Reproduce exactly the opening lines of the listing, stopping after the line that contains "You are a computer-use agent. Viewport: 1456px" and including it.

----------

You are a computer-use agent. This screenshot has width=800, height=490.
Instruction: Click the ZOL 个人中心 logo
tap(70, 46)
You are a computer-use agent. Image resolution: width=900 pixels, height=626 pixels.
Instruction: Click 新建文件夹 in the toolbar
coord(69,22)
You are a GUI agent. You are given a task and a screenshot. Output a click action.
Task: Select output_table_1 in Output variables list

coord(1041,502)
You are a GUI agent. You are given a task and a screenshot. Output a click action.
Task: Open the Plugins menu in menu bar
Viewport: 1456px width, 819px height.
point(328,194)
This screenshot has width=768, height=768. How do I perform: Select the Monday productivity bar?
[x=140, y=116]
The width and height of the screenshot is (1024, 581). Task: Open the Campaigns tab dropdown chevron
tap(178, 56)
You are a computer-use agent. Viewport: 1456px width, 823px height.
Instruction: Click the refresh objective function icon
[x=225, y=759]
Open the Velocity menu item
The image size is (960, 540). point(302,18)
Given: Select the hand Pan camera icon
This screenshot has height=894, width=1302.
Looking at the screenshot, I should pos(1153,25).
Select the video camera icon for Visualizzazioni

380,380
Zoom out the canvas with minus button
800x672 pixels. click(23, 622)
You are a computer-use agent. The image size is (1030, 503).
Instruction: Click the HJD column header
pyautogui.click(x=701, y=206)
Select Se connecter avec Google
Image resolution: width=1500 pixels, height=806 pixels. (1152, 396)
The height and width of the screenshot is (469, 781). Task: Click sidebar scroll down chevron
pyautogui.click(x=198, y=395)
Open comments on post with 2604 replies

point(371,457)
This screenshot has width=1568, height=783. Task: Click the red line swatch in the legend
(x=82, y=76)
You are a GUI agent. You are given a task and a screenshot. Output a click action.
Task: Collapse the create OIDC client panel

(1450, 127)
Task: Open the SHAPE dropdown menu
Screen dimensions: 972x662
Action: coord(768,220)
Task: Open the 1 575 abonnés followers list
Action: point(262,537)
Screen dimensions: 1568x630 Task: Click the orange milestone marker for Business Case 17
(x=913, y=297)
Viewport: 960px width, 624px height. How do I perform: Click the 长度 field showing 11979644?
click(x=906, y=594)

----------

ANSWER TO THE EXERCISE »
You are a computer-use agent. This screenshot has width=800, height=490.
Instruction: Click the ZOL 个人中心 logo
tap(70, 46)
You are a computer-use agent. Image resolution: width=900 pixels, height=626 pixels.
Instruction: Click 新建文件夹 in the toolbar
coord(69,22)
You are a GUI agent. You are given a task and a screenshot. Output a click action.
Task: Select output_table_1 in Output variables list

coord(1041,502)
You are a GUI agent. You are given a task and a screenshot. Output a click action.
Task: Open the Plugins menu in menu bar
Viewport: 1456px width, 819px height.
point(328,194)
This screenshot has width=768, height=768. How do I perform: Select the Monday productivity bar?
[x=140, y=116]
The width and height of the screenshot is (1024, 581). Task: Open the Campaigns tab dropdown chevron
tap(178, 56)
You are a computer-use agent. Viewport: 1456px width, 823px height.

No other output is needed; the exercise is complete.